§ **Page extract**:

However, before you make major changes in your diet, contact your HIV health care provider or seek guidance from a registered dietician to get a better assessment of your nutritional needs. Many HIV clinics and community health centers have dieticians on staff who can help you set goals and make a plan to eat the best possible food to maintain your health and reduce the chances of developing other health problems.

Will HIV Medicines Make You Gain Weight?

If you have HIV, it’s important to get and stay on treatment with HIV medicines called antiretroviral therapy or ART. When taken as prescribed, HIV medicine can reduce the amount of virus in your body (your viral load) to a very low level—including a level so low that a regular lab test can't detect it. This is called having an undetectable viral load. Getting and keeping an undetectable viral load is the best thing people with HIV can do to stay healthy and prevent transmitting HIV to others.

§ **Exercises**:
(a) Answer these questions from the HIV and diet passage above:
(i) Whom should a person contact before making major changes in diet?
(ii) What is treatment with HIV medicines called?
(iii) What term describes a viral load too low for a regular lab test to detect?
(b) Write out the part of the HIV and diet passage that opens with the words containing "If you have" and closes with "HIV to others.".

§ **Data section**:
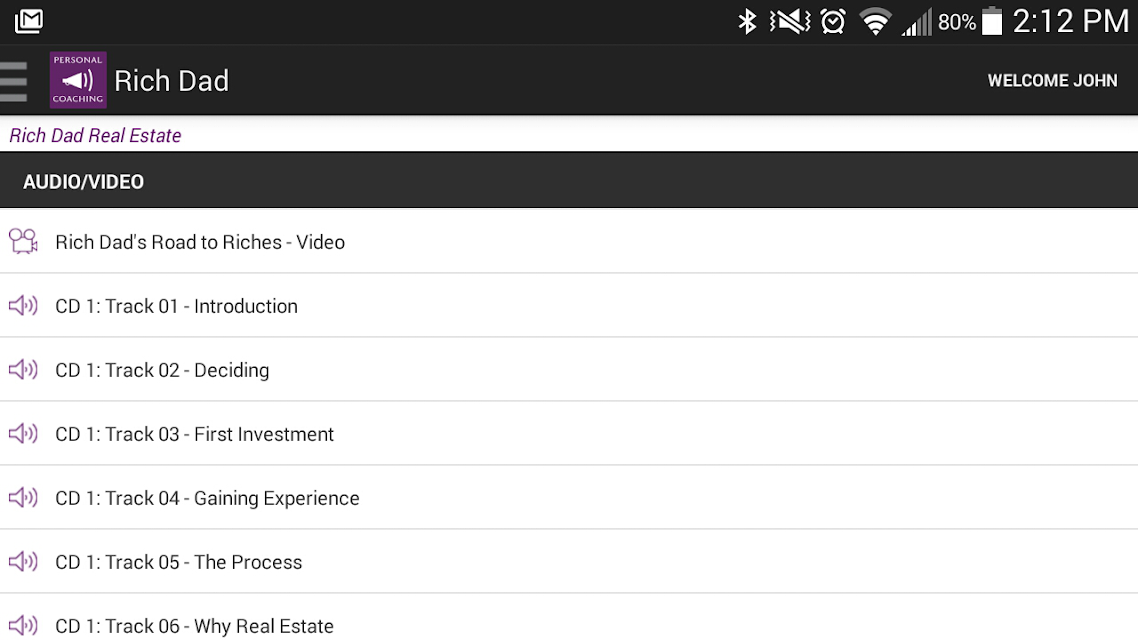Play CD 1: Track 05 - The Process
This screenshot has height=640, width=1138.
(569, 561)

§ **Answers below**:
(a)
(i) Their HIV health care provider, or a registered dietician.
(ii) Antiretroviral therapy, or ART.
(iii) An undetectable viral load.

(b)
If you have HIV, it’s important to get and stay on treatment with HIV medicines called antiretroviral therapy or ART. When taken as prescribed, HIV medicine can reduce the amount of virus in your body (your viral load) to a very low level—including a level so low that a regular lab test can't detect it. This is called having an undetectable viral load. Getting and keeping an undetectable viral load is the best thing people with HIV can do to stay healthy and prevent transmitting HIV to others.